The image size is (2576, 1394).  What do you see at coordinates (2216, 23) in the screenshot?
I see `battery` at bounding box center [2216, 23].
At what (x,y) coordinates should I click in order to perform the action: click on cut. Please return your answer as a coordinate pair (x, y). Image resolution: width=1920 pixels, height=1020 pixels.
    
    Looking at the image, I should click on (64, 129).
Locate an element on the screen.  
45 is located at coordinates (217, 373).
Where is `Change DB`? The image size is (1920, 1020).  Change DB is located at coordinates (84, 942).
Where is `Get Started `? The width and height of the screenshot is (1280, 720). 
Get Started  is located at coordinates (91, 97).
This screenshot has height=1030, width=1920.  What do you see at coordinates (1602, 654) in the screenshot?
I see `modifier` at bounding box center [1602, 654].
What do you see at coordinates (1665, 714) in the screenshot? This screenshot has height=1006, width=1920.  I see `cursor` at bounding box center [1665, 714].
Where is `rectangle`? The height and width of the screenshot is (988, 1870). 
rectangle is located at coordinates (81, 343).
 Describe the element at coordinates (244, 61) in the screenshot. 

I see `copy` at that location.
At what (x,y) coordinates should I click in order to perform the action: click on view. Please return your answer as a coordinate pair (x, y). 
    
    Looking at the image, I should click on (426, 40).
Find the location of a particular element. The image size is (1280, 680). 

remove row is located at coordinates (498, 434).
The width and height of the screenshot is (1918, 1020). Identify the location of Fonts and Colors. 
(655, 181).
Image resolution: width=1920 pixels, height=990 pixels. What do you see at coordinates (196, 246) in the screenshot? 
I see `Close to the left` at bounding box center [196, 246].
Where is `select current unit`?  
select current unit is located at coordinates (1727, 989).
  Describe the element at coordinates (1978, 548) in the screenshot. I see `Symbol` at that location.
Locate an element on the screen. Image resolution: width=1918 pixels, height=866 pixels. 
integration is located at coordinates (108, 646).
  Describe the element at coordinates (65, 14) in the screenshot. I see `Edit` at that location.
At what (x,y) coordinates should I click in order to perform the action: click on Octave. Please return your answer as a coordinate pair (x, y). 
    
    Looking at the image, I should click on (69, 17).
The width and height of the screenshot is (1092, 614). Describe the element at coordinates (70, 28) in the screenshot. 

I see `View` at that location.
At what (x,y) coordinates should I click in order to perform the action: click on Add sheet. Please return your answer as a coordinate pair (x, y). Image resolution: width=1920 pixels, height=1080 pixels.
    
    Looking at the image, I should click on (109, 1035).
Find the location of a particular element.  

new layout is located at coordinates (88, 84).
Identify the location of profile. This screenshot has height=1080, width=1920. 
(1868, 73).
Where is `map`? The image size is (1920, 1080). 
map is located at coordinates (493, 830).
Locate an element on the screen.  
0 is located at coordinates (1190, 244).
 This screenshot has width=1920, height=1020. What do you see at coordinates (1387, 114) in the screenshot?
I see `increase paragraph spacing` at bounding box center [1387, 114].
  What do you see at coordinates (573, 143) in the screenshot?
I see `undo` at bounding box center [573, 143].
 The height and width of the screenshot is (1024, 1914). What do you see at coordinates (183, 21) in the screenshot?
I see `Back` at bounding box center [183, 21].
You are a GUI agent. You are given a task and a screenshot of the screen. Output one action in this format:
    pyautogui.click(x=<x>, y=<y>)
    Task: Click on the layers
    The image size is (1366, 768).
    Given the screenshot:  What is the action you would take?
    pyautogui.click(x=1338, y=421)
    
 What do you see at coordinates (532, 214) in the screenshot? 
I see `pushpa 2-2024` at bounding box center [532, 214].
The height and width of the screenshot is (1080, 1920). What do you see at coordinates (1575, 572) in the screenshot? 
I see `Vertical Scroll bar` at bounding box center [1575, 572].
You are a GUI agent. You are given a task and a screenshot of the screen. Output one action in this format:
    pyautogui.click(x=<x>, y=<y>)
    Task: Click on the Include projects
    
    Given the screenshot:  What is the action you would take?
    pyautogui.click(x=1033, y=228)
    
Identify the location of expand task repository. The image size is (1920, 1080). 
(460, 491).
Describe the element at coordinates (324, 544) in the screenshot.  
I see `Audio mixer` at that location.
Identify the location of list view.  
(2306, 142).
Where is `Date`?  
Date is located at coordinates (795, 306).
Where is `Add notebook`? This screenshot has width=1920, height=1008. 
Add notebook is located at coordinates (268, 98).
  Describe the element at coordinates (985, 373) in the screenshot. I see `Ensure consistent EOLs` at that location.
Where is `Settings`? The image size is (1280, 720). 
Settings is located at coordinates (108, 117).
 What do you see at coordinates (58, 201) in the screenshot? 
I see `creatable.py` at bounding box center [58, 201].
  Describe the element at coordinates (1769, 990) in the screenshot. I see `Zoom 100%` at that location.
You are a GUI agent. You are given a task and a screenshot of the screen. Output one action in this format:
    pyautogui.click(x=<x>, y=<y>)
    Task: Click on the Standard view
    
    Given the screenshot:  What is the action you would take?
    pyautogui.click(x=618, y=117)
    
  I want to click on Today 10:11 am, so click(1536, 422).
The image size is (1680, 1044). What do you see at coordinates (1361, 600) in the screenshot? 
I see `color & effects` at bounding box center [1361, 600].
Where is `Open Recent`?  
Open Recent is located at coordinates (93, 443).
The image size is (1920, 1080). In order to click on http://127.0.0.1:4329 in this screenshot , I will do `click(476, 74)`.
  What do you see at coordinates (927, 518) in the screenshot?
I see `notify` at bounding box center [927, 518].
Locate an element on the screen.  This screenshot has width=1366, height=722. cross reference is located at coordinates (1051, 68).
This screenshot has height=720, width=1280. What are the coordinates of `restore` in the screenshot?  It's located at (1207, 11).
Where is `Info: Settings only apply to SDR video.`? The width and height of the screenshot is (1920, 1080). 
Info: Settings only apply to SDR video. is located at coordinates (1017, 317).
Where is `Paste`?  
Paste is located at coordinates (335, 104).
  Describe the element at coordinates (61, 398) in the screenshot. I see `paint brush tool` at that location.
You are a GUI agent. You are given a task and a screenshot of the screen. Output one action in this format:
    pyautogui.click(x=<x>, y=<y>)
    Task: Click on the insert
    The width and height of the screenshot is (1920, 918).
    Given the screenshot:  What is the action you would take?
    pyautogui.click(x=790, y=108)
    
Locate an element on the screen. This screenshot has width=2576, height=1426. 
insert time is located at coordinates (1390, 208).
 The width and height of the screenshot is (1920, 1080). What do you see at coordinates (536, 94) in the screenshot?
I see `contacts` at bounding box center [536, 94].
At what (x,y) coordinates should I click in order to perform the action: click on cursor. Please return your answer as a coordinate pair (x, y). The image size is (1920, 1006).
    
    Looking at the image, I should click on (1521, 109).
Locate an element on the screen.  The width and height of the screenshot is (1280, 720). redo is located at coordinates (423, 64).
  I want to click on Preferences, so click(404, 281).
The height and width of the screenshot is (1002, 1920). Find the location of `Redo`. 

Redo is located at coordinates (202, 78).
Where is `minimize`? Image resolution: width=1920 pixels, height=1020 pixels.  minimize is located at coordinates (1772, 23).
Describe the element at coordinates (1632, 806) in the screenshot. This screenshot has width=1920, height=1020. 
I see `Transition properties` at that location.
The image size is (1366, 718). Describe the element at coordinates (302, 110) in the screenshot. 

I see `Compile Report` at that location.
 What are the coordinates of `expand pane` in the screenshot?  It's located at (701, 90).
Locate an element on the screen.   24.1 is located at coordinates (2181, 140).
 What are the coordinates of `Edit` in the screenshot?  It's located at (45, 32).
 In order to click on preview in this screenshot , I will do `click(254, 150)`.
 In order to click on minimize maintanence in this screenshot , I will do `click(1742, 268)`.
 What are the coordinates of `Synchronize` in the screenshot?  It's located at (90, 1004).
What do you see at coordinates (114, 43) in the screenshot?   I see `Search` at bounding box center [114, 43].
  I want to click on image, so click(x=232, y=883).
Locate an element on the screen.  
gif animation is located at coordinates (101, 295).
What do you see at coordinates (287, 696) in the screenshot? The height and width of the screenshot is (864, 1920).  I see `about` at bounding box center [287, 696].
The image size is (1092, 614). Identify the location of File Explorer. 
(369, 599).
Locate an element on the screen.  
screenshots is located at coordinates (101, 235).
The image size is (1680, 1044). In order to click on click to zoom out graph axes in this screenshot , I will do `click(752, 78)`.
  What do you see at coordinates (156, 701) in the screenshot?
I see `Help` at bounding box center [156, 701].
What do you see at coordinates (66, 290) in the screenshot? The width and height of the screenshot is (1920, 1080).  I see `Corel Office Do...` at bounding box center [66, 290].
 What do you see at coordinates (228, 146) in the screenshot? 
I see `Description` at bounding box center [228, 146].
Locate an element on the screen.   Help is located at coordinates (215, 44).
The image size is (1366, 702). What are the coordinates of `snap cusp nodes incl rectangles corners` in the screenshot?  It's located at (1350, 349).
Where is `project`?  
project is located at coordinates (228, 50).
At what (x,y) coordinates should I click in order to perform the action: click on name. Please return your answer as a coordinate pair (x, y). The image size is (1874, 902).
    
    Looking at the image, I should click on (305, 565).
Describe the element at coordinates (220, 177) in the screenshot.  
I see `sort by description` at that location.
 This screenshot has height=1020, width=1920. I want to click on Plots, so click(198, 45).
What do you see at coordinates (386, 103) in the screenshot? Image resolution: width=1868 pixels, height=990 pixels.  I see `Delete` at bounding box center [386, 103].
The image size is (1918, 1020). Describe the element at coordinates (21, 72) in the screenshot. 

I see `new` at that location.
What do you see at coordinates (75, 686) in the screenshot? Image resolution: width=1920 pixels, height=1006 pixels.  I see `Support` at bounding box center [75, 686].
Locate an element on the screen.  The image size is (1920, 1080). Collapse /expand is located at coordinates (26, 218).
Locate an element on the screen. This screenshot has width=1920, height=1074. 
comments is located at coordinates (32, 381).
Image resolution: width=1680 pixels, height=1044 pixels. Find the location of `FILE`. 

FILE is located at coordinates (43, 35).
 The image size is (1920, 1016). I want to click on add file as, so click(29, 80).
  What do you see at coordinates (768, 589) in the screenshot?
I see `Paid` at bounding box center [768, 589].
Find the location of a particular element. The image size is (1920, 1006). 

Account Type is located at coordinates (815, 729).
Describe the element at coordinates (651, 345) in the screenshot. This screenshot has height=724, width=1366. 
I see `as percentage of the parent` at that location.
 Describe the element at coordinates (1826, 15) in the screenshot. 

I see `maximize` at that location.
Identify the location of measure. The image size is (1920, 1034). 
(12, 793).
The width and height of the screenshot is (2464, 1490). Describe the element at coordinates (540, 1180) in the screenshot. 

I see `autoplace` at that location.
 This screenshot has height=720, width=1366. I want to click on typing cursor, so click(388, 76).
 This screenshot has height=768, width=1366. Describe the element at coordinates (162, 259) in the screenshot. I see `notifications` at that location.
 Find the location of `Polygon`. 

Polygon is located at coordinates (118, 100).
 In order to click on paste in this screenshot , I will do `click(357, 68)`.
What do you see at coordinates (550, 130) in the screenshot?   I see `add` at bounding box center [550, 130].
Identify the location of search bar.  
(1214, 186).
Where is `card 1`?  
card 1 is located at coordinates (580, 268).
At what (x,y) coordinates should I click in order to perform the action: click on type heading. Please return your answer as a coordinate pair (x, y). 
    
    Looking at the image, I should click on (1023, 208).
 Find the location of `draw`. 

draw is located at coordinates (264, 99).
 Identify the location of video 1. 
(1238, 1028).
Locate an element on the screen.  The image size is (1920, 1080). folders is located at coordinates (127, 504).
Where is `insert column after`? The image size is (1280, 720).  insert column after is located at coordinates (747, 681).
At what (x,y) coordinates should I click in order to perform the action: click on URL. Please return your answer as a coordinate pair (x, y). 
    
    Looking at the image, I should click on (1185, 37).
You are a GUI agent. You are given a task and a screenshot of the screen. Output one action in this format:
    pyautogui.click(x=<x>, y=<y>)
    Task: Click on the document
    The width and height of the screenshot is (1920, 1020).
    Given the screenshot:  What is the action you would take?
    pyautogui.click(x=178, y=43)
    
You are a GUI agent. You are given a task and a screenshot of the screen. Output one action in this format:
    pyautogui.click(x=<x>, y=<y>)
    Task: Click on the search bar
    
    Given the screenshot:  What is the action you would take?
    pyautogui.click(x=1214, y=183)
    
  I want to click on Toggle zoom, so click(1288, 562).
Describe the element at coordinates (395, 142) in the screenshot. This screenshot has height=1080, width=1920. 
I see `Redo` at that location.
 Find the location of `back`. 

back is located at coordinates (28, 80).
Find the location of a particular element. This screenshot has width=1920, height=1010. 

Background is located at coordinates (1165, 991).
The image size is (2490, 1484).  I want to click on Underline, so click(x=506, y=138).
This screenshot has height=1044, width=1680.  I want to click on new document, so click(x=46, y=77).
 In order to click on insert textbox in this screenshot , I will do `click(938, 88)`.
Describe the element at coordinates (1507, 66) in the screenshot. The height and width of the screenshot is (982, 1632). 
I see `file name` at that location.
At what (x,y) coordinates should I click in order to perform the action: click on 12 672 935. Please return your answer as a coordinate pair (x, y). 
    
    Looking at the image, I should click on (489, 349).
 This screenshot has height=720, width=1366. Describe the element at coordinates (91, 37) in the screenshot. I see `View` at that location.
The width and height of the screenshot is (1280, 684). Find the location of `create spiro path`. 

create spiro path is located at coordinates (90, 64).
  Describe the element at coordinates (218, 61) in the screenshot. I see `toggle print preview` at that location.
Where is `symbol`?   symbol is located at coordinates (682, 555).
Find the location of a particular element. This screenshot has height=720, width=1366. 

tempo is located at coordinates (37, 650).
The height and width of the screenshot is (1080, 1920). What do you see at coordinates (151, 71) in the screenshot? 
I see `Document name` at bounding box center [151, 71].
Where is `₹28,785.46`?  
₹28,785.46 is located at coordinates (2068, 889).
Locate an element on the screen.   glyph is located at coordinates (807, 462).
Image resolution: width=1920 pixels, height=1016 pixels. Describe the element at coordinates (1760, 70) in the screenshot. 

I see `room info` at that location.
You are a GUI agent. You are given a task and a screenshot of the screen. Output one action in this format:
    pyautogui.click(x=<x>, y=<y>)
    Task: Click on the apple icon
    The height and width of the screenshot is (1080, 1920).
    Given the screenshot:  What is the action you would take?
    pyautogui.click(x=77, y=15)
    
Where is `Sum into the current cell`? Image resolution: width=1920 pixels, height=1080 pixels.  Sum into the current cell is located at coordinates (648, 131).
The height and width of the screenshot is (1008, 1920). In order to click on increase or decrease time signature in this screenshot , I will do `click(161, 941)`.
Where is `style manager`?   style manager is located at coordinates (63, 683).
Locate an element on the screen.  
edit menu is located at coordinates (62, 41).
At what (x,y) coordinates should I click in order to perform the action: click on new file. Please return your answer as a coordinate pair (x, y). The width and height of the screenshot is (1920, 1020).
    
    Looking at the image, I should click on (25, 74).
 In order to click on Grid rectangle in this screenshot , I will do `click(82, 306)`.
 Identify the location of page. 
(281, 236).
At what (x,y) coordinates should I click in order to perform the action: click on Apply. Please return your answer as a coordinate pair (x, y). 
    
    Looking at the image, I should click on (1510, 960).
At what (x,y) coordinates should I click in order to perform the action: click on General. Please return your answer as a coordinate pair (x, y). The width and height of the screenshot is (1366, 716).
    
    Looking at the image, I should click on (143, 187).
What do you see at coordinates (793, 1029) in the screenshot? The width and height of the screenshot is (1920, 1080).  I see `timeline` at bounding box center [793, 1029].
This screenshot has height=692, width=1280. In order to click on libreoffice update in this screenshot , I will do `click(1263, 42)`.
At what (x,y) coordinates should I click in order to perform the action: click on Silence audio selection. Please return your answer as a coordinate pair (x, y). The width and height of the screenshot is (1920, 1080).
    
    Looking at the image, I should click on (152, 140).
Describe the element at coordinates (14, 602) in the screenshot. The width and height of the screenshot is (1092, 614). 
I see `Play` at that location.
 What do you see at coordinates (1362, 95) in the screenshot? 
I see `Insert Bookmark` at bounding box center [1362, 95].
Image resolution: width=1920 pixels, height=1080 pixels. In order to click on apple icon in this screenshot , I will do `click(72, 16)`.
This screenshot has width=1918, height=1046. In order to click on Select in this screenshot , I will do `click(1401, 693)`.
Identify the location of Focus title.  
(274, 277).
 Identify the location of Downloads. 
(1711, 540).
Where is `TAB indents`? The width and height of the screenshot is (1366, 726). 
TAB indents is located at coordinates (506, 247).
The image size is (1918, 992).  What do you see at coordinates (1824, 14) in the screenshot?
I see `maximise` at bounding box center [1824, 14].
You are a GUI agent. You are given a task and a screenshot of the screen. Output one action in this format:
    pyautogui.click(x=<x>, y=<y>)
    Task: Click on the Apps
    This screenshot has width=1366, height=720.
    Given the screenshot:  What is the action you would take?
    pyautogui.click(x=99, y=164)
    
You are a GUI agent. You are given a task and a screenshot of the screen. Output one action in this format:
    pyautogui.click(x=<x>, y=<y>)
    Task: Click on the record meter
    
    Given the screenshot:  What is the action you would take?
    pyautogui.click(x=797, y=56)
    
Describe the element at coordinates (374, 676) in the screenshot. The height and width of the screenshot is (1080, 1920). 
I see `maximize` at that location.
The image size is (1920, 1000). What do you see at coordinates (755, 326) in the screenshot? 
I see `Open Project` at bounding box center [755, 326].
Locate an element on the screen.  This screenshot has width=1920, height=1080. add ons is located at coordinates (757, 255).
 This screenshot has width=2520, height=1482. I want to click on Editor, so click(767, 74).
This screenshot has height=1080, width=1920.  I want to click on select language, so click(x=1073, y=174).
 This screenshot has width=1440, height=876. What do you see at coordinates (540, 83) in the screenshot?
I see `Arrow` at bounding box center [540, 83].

---

Rewrite the rows from the start through the line containing "center [196, 246].", replacing "Image resolution" with "Screen resolution" and leaving everything else unchanged.

The image size is (2576, 1394).  What do you see at coordinates (2216, 23) in the screenshot?
I see `battery` at bounding box center [2216, 23].
At what (x,y) coordinates should I click in order to perform the action: click on cut. Please return your answer as a coordinate pair (x, y). Screen resolution: width=1920 pixels, height=1020 pixels.
    
    Looking at the image, I should click on (64, 129).
Locate an element on the screen.  
45 is located at coordinates (217, 373).
Where is `Change DB`? The image size is (1920, 1020).  Change DB is located at coordinates (84, 942).
Where is `Get Started `? The width and height of the screenshot is (1280, 720). 
Get Started  is located at coordinates (91, 97).
This screenshot has height=1030, width=1920.  What do you see at coordinates (1602, 654) in the screenshot?
I see `modifier` at bounding box center [1602, 654].
What do you see at coordinates (1665, 714) in the screenshot? This screenshot has height=1006, width=1920.  I see `cursor` at bounding box center [1665, 714].
Where is `rectangle`? The height and width of the screenshot is (988, 1870). 
rectangle is located at coordinates (81, 343).
 Describe the element at coordinates (244, 61) in the screenshot. 

I see `copy` at that location.
At what (x,y) coordinates should I click in order to perform the action: click on view. Please return your answer as a coordinate pair (x, y). 
    
    Looking at the image, I should click on (426, 40).
Find the location of a particular element. The image size is (1280, 680). 

remove row is located at coordinates (498, 434).
The width and height of the screenshot is (1918, 1020). Identify the location of Fonts and Colors. 
(655, 181).
Screen resolution: width=1920 pixels, height=990 pixels. What do you see at coordinates (196, 246) in the screenshot? 
I see `Close to the left` at bounding box center [196, 246].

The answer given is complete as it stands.